■ **TRECHO CITADO**
+-------+

3. A origem do Estado nacional na Europa e na América Latina

Explica o Professor José Luiz Quadros de Magalhães[4] em seu artigo “Violência e modernidade: o dispositivo de Narciso” que as lutas internas ocorridas na Europa do século XV, nas quais o poder dos senhores feudais sucumbiu ao poder do Rei, acabaram por resultar em uma grande massificação do Estado e de seu povo, em todos os níveis, unificando o poder interno, e iniciando o processo de formação do Estado nacional. Houve uma intensa uniformização de valores de identidade que, naquele momento, se mostrava necessária para o reconhecimento do poder do Estado pelos cidadãos. Neste norte, o objetivo principal deste novo Estado que se formava era impor uma única identidade sobre seu povo, marginalizando e excluindo as demais identidades pré-existentes. Este processo de nacionalização atingiu aspectos sociais, intelectuais, culturais, filosóficos e, principalmente, religiosos, gerando uma crescente intolerância àqueles que estavam “fora dos padrões”. Criou-se até mesmo uma polícia da nacionalidade, originando a Santa Inquisição. A afirmação daquele novo Estado nacional dependia desse processo excludente e marginalizador, e dependia da aceitação pela população de valores comuns.

Continua o Professor Magalhães ensinando que, diferentemente do processo europeu, na América Latina a formação do Estado nacional se deu com as lutas pela independência ao longo do século XIX. Ocorre que os processos de independência dos países latino-americanos foram organizados e comandados por minorias, ou seja, pelas elites econômicas e militares, que excluíram e alienaram daqueles movimentos a grande maioria da população local, sejam povos indígenas originários, sejam imigrantes forçados africanos. Neste sentido, o Estado nacional na América Latina não se formou a partir de um processo de unificação das identidades, mas sim de uma verdadeira exclusão das diferenças, até mesmo com a dizimação de índios e negros.

No entanto, o resultado deste processo de nacionalização, seja na Europa, seja na América Latina, resultou em um mesmo cenário, qual seja, uma única identidade religiosa, cultural, intelectual e social estabelecida sobre a população.

+-------+

■ **LISTAGEM**
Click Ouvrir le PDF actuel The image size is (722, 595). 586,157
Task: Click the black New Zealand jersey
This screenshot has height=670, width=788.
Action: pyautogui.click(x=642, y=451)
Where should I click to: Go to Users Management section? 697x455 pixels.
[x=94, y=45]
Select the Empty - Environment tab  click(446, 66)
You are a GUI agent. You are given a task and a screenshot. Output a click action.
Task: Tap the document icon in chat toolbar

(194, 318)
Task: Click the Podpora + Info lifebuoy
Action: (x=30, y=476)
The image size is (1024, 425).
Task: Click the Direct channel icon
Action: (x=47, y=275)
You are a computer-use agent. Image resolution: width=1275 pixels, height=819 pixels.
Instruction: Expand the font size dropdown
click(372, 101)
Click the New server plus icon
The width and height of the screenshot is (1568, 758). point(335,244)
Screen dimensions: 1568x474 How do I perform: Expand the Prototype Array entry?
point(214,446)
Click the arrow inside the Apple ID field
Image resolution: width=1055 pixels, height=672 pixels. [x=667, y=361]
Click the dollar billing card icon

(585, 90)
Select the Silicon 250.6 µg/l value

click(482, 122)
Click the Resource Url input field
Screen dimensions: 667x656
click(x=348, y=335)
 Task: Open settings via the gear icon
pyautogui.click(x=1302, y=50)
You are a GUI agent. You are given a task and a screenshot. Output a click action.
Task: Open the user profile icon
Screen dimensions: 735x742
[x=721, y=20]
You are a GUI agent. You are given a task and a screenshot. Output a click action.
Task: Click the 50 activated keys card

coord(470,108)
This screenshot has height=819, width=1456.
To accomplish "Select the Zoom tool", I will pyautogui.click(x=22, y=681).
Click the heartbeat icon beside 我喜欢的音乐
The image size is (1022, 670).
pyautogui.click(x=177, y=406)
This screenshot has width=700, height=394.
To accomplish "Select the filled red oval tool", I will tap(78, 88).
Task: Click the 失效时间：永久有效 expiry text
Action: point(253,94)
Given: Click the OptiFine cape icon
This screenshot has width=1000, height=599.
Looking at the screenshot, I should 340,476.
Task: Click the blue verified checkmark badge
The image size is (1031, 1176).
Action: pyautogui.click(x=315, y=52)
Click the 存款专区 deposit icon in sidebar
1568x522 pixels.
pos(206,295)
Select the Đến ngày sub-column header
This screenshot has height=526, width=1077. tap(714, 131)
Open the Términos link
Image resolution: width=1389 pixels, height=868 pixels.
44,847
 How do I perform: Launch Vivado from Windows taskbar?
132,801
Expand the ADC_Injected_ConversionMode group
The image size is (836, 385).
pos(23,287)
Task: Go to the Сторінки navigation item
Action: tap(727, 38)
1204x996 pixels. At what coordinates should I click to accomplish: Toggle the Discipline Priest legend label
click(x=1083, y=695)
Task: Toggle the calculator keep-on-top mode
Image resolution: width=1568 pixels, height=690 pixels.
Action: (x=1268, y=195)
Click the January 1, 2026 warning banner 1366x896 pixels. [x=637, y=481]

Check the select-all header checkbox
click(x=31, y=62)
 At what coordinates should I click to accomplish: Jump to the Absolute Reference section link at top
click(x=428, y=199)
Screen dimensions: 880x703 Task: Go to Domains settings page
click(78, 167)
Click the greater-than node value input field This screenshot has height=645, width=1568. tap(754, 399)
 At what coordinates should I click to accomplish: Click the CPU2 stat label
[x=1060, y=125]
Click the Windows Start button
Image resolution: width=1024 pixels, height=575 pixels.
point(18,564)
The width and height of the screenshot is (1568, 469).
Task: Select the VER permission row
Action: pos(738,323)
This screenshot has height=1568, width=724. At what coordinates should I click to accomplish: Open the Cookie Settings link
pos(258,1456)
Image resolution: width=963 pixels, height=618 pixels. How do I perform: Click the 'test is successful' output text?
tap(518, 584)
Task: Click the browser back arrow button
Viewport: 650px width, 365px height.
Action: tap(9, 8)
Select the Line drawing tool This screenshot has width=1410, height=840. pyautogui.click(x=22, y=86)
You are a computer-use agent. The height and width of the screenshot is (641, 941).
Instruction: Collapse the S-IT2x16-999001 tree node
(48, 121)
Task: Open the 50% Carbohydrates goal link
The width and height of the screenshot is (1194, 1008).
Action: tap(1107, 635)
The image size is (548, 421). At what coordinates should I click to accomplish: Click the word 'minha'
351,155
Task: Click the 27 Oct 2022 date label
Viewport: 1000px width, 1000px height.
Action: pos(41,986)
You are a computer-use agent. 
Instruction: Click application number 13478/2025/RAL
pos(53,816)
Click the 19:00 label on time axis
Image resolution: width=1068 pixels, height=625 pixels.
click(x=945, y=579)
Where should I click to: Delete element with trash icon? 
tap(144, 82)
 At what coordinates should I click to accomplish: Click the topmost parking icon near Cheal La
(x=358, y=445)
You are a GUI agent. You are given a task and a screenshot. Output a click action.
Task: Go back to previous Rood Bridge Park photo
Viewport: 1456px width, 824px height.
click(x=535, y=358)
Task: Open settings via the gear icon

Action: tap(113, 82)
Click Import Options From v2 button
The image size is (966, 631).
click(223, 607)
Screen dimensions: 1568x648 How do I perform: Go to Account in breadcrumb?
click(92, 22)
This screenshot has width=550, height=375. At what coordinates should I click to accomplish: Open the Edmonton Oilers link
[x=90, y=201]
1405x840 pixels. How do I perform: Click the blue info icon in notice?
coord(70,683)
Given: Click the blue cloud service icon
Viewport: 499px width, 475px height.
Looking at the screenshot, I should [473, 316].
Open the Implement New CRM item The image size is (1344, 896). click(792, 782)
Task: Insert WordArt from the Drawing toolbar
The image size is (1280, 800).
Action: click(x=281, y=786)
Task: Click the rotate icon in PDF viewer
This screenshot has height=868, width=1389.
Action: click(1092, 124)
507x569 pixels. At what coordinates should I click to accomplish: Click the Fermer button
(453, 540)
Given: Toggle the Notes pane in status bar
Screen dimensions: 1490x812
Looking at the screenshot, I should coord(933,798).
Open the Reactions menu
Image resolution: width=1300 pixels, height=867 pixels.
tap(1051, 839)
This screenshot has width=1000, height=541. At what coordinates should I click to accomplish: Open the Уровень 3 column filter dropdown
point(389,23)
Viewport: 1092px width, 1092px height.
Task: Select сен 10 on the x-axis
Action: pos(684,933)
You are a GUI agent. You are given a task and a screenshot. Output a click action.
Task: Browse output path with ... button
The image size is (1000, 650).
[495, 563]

+-------+

■ **EXERCÍCIO ESCRITO**
Por favor, copie do texto sobre a origem do Estado nacional a parte que começa em "No entanto, o" e termina em "sobre a população.". Os registros não são necessários aqui.

■ **RESPOSTA ESCRITA**
No entanto, o resultado deste processo de nacionalização, seja na Europa, seja na América Latina, resultou em um mesmo cenário, qual seja, uma única identidade religiosa, cultural, intelectual e social estabelecida sobre a população.